• [STUDY QUESTIONS]:
(a) In the post about Spot as a robot tour guide, where did the robot say it would go after answering that it didn't know who Marc Raibert was?
(b) In the post about Spot as a robot tour guide, rewrite the part that opens with the words "For example, we" and closes with "a great match.", swapping every "IT help desk" for "front desk".

• [PASSAGE SHOWN]:

◇ ◇ ◇ ◇ ◇ ◇ ◇

[ExI] Boston Dynamics turned its robot dog into a talking tour guide with ChatGPT

Sat Oct 28 19:38:14 UTC 2023

Robots That Can Chat

We created a robot tour guide using Spot integrated with Chat GPT and
other AI models as a proof of concept for the robotics applications of
foundational models.


Making a Robot Tour Guide using Spot’s SDK
A robot tour guide offered us a simple demo to test these concepts—the
robot could walk around, look at objects in the environment, use a VQA
or captioning model to describe them, and then elaborate on those
descriptions using an LLM. Additionally, the LLM could answer
questions from the tour audience, and plan what actions the robot
should take next. In this way, the LLM can be thought of as an improv
actor—we provide a broad strokes script and the LLM fills in the
blanks on the fly.

We encountered a few surprises along the way while putting this demo
together. For one, emergent behavior quickly arose just from the
robot’s very simple action space.

For example, we asked the robot “who is Marc Raibert?”, and it
responded “I don’t know. Let’s go to the IT help desk and ask!”, then
proceeded to ask the staff at the IT help desk who Marc Raibert was.
We didn’t prompt the LLM to ask for help. It drew the association
between the location “IT help desk” and the action of asking for help
independently. Another example: we asked the robot who its “parents”
were— it went to the “old Spots” where Spot V1 and Big Dog are
displayed in our office and told us that these were its “elders”.

We’re excited to continue exploring the intersection of artificial
intelligence and robotics. These two technologies are a great match.
Robots provide a fantastic way to “ground” large foundation models in
the real world. By the same token, these models can help provide
cultural context, general commonsense knowledge, and flexibility that
could be useful for many robotics tasks—for example, being able to
assign a task to a robot just by talking to it would help reduce the
learning curve for using these systems.

Yes, combining LLMs with robot devices is the obvious next step.

◇ ◇ ◇ ◇ ◇ ◇ ◇

• [EXTRACTED INFORMATION]:

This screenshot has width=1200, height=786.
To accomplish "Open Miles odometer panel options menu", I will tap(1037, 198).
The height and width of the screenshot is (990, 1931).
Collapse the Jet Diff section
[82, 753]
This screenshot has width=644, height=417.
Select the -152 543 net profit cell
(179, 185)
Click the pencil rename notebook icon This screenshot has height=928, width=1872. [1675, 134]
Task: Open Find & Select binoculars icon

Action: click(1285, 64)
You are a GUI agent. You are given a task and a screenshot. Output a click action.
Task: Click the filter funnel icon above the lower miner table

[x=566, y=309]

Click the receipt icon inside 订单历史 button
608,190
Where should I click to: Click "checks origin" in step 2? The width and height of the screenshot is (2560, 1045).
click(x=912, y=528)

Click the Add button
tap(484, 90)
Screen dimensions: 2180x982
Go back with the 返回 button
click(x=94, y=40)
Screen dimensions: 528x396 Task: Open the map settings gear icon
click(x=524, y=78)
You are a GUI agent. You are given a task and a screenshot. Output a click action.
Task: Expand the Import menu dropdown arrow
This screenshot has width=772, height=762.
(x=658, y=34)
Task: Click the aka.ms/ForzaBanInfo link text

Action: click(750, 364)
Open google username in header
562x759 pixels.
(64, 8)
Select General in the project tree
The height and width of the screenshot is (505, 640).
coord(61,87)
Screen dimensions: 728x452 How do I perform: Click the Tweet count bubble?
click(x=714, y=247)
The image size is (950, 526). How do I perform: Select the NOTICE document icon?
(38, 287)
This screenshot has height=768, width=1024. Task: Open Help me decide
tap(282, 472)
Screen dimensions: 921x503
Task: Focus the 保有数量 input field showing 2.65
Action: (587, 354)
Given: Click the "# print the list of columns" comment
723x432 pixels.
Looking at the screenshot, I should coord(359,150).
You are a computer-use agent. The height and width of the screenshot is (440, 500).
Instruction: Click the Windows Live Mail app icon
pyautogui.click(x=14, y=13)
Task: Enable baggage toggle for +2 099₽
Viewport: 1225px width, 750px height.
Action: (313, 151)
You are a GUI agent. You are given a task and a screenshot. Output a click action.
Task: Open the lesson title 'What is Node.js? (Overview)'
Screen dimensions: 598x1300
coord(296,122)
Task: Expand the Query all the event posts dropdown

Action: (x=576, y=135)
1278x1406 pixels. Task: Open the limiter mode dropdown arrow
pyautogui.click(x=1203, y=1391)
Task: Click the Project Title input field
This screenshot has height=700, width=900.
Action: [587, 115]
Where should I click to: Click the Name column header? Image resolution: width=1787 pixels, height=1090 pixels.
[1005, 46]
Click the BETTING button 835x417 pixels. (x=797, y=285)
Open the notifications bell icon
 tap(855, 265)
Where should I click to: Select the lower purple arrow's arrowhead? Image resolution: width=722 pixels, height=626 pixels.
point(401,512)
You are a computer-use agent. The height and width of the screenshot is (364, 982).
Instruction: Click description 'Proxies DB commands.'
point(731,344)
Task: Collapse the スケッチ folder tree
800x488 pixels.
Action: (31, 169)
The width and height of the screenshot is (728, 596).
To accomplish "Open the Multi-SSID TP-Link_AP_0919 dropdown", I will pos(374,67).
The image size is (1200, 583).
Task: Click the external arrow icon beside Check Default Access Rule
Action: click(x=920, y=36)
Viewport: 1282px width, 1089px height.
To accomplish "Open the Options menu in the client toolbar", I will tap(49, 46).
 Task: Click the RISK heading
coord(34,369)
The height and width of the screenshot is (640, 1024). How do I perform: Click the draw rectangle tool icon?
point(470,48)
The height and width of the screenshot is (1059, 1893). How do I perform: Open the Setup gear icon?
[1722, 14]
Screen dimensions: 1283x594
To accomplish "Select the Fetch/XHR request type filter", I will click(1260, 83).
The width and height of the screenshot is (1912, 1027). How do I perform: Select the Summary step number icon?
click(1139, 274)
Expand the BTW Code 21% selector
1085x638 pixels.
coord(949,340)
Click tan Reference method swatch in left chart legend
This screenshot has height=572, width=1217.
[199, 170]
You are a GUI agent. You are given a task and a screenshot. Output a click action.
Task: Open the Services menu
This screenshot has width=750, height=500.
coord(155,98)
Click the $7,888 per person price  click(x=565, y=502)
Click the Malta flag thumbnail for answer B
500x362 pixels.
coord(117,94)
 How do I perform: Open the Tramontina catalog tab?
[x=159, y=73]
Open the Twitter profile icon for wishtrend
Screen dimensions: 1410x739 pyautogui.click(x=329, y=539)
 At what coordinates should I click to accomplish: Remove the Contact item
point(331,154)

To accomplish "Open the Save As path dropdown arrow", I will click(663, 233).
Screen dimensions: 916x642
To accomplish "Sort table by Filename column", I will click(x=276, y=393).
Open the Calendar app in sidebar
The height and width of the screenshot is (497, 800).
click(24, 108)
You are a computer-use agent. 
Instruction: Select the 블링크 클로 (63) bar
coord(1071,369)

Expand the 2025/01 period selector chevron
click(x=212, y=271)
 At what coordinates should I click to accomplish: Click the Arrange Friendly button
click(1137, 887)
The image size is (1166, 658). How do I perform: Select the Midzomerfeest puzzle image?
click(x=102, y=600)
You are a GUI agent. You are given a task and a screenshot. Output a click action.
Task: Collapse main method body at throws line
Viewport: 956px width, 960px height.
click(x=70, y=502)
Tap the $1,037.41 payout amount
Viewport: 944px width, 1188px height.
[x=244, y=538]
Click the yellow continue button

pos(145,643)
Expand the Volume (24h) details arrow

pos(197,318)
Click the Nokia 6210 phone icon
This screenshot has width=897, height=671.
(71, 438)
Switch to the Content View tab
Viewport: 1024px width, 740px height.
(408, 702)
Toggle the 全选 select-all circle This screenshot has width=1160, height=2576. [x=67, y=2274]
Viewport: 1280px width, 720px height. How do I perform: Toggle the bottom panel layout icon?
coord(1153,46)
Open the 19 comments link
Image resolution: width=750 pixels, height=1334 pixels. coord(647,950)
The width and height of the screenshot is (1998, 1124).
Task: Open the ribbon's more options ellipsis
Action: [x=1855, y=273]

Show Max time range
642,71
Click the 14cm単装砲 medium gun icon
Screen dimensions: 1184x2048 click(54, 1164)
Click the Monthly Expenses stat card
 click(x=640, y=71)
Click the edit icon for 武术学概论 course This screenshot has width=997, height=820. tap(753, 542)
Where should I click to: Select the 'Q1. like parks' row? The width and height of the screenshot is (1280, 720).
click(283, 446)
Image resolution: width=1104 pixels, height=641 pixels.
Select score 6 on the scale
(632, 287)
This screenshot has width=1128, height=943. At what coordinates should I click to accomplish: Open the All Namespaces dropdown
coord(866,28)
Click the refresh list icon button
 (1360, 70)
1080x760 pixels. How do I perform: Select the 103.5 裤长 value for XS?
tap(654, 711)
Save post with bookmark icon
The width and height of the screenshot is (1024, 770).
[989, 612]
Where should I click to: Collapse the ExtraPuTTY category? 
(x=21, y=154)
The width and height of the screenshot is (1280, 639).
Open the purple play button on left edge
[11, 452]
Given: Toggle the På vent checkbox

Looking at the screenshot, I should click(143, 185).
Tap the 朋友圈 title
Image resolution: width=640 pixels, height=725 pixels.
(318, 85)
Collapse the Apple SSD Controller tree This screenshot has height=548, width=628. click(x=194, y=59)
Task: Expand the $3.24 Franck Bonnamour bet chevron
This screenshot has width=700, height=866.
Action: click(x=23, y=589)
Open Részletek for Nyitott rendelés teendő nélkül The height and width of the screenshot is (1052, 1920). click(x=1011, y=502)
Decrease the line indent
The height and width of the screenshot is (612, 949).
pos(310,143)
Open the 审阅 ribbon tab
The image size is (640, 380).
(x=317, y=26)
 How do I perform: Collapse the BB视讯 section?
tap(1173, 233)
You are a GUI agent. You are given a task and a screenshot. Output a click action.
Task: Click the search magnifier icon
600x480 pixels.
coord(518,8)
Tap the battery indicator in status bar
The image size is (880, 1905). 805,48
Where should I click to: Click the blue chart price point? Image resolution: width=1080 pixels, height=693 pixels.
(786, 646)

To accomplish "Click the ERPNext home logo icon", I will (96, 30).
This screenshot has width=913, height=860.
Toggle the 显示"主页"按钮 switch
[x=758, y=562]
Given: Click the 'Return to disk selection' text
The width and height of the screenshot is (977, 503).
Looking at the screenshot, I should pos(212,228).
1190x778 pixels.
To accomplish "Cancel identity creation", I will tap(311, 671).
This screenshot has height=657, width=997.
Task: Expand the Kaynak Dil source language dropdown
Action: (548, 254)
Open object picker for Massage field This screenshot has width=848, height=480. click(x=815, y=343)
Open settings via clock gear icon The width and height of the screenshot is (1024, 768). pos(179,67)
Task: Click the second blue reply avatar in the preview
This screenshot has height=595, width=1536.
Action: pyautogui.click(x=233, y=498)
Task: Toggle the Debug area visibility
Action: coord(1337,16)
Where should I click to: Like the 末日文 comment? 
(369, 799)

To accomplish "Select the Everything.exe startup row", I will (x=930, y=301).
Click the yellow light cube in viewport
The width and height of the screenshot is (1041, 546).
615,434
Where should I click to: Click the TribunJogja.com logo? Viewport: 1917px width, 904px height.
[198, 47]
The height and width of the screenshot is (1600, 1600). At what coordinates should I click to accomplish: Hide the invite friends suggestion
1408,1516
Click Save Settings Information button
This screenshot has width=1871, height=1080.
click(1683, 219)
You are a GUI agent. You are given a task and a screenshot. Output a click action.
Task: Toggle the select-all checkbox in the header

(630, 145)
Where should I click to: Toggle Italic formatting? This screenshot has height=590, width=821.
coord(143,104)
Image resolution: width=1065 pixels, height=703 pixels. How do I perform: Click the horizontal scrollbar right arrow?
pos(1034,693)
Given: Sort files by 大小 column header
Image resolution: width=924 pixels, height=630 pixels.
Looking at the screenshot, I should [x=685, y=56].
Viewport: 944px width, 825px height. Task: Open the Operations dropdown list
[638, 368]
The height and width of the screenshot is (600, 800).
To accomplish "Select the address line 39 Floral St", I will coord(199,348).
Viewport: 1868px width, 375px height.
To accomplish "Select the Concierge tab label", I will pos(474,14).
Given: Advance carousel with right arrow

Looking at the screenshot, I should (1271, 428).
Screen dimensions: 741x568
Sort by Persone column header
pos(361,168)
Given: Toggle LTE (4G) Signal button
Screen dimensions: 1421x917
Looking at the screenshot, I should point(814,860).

◇ ◇ ◇ ◇ ◇ ◇ ◇

• [PER-TASK ANSWERS]:
(a) It said it would go to the IT help desk and ask.

(b)
For example, we asked the robot “who is Marc Raibert?”, and it
responded “I don’t know. Let’s go to the front desk and ask!”, then
proceeded to ask the staff at the front desk who Marc Raibert was.
We didn’t prompt the LLM to ask for help. It drew the association
between the location “front desk” and the action of asking for help
independently. Another example: we asked the robot who its “parents”
were— it went to the “old Spots” where Spot V1 and Big Dog are
displayed in our office and told us that these were its “elders”.

We’re excited to continue exploring the intersection of artificial
intelligence and robotics. These two technologies are a great match.